Tutto il sangue fluisce sulle sue guance, ma cerca di mantenere ancora quel sorriso delizioso sulle labbra. Ha un’aria così ingenua.

«Ti serve qualcosa?», chiede, aumentando la presa intorno ai libri. Manifesta le sue emozioni in modo esplosivo.

È molto diversa da Raven.

«Niente di che», dico, stringendomi nelle spalle.

«Ebbene? Come posso esserti utile?»

Continuiamo a farci spazio tra la calca mentre avanziamo verso l’uscita, accompagnati nel frattempo dal brusio generale degli studenti.

«Sei la compagna di stanza di Raven Parker.»

«Sì», risponde, spalancando gli occhi.

«Non era una domanda», la guardo dall’alto.

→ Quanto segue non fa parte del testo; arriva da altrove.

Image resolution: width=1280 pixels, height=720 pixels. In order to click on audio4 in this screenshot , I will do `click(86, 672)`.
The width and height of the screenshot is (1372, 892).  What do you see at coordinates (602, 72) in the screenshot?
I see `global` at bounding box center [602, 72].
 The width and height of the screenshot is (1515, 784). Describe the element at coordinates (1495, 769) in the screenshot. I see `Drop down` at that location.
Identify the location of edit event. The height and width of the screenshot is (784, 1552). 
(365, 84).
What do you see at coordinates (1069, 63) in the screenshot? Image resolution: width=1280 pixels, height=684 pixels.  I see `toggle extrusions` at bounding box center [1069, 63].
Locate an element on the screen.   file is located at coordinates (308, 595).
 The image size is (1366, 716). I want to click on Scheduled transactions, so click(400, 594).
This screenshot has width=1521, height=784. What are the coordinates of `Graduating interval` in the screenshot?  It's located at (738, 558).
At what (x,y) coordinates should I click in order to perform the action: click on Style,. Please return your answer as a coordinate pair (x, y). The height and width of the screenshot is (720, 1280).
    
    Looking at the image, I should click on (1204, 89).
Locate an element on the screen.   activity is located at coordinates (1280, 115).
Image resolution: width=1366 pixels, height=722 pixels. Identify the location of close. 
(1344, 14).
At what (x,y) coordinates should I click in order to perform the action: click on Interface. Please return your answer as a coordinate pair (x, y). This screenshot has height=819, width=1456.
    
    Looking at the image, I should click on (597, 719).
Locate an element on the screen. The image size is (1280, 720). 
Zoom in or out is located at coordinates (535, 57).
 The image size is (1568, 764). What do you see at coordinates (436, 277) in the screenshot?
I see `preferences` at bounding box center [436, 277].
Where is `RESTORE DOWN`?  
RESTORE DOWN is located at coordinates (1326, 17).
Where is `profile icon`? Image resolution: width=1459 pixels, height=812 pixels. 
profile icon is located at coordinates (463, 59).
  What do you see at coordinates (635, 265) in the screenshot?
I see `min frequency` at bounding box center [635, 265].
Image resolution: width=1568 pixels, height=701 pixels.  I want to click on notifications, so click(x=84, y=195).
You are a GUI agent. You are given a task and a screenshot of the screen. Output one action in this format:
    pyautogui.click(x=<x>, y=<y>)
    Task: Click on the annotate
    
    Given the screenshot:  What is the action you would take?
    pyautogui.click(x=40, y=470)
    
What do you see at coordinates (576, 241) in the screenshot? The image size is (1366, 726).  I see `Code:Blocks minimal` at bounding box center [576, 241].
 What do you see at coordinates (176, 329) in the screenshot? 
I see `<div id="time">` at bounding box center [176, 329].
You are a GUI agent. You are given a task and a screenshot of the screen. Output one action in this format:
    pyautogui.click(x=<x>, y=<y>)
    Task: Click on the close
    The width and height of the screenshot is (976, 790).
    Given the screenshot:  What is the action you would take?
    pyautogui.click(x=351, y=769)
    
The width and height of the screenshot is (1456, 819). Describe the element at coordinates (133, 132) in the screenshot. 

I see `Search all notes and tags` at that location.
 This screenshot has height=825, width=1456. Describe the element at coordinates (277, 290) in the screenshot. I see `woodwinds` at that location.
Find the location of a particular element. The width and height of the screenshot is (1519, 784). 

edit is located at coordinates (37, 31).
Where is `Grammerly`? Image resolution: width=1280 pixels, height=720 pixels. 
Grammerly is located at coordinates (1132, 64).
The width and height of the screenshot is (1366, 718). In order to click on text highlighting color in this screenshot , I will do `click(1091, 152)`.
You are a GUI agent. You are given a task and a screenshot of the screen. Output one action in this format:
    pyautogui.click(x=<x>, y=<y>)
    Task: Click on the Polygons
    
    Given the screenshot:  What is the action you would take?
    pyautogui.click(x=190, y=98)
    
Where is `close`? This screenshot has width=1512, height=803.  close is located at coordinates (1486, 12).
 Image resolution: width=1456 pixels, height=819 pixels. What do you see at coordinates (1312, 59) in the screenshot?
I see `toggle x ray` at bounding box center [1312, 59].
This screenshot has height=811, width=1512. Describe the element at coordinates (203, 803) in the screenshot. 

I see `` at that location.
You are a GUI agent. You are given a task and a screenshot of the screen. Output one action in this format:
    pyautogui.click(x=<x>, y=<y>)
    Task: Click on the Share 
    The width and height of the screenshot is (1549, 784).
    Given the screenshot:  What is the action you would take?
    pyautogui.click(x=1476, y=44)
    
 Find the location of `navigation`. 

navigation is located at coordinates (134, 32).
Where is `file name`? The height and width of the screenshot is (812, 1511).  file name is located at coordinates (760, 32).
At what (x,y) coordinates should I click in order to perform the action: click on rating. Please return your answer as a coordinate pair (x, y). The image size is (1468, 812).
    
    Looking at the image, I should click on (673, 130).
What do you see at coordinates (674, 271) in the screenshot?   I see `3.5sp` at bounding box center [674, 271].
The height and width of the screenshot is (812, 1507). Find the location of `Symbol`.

Lei arrossisce. «So che quello che ti sto per chiedere potrebbe sembrare inopportuno da parte mia, ma sono certo che una ragazza come te sa quando tenere la bocca chiusa.»

Sulla sua fronte appare un piccolo solco. «Non ho fatto niente di male! Lo giuro.»

Si mette subito sulla difensiva e arriccia il labbro inferiore, formando un mezzo broncio.

«Lo so, Diana. Calmati», le rivolgo un mezzo sorriso amichevole. «Volevo soltanto farti una domanda. Ma voglio che questa conversazione rimanga soltanto tra me e te.»

Lo stupore le anima gli occhi, ma poi un sorriso scaltro prende vita sul suo viso delicato e manda quasi al diavolo la facciata della brava ragazza che ha sfoggiato fino ad ora.

«Dimmi tutto», strilla con enfasi, poi si tappa la bocca con una mano e mi rivolge uno sguardo pieno di scuse.

«Da questa parte», la guido fuori.

Scendiamo i gradini, lei si fa di nuovo piccola, come se non volesse farsi vedere insieme a me.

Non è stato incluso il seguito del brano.